そんな事を考えながらその姿をしばらく見ていたが僕にもやることがある。
フィーナさんに言われたとおり右に居る魔物を倒さなければ。
落ち着いてやれば大丈夫だ……足は震えてはいるが声は出せそうだ。
僕は矢を数本手に取り、深呼吸をし詠唱を唱える。
「我が意に従い意志を持て、マテリアルショット!!」
魔法の名を唱えると共に飛んでいく矢、予想通りと言うかなんと言うか……僕はもう、ちょっと早く飛ばそうとしたんだけど、ソレよりは遅い。

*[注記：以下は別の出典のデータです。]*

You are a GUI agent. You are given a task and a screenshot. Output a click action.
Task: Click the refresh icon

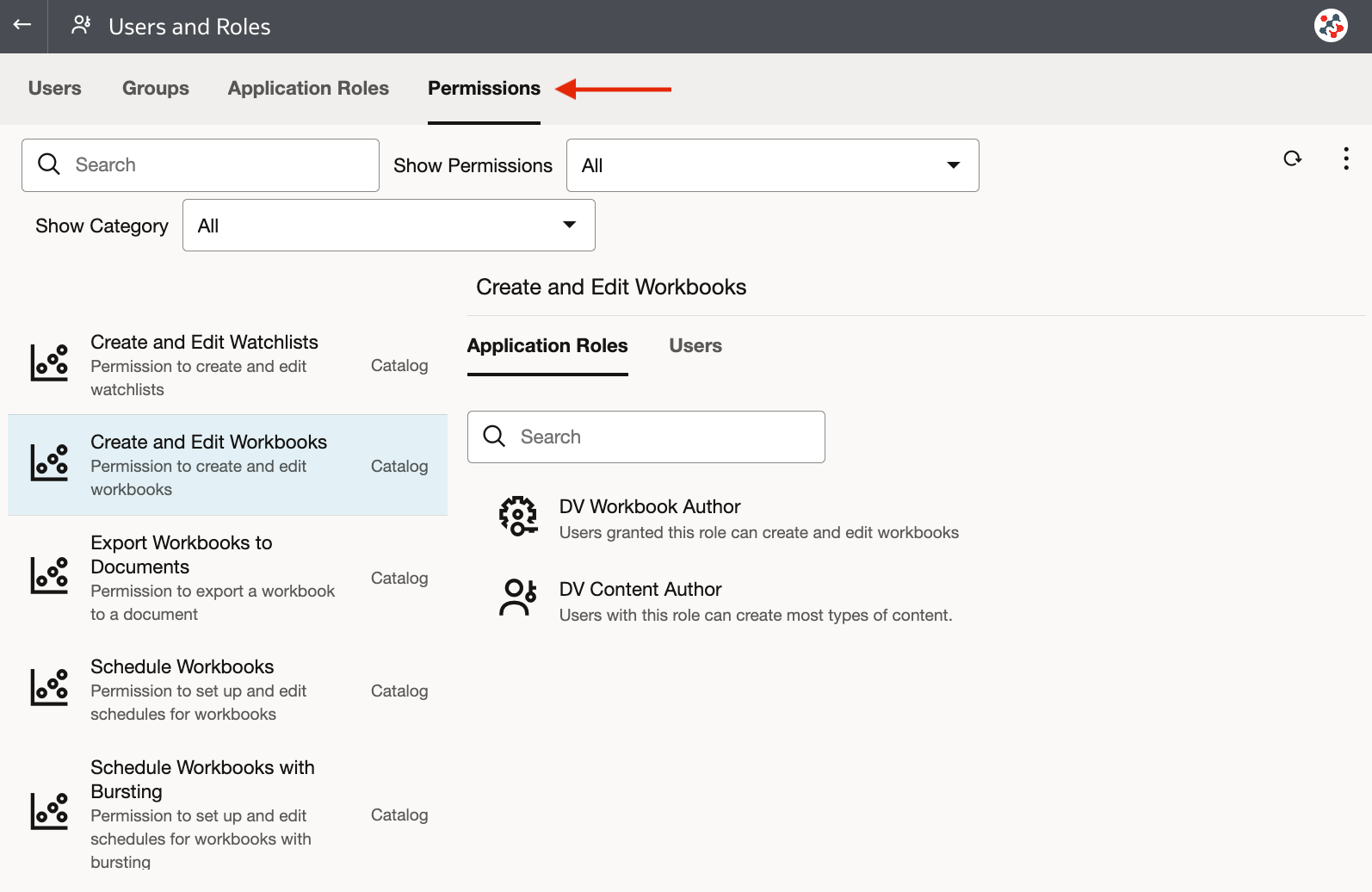(x=1292, y=158)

……とはいえソレを踏まえてのイメージだ……速度としては十分。
だが、僕の放った魔法の矢は虚しくも魔物の横を通り抜けて行った。
「大丈夫、大丈夫だ。今度はちゃんと当ててみせる……我が意に従い意志を持て! マテリアルショットォォォォ!!」
今度の矢は何とか魔物の腕をもぎ取ることは出来た。
今僕は恐らく……この世界の雑魚相手にかなり本気で戦っている。
だけど実際、僕には接近されたら対抗手段がない。
先程フィーナさんに受け取ったナイフですらまともに扱えるかどうかだ。
これがゲームならゲームオーバーでセーブポイントからやり直せるだろう……。
でも、これは紛れも無い現実だ。
それにこの世界には回復魔法が無い――――。
つまり、蘇生魔法なんてあるわけが無ないのだ……したがって死にたくなければ例え雑魚相手でも新米冒険者の僕が手を抜くという選択肢は無かった。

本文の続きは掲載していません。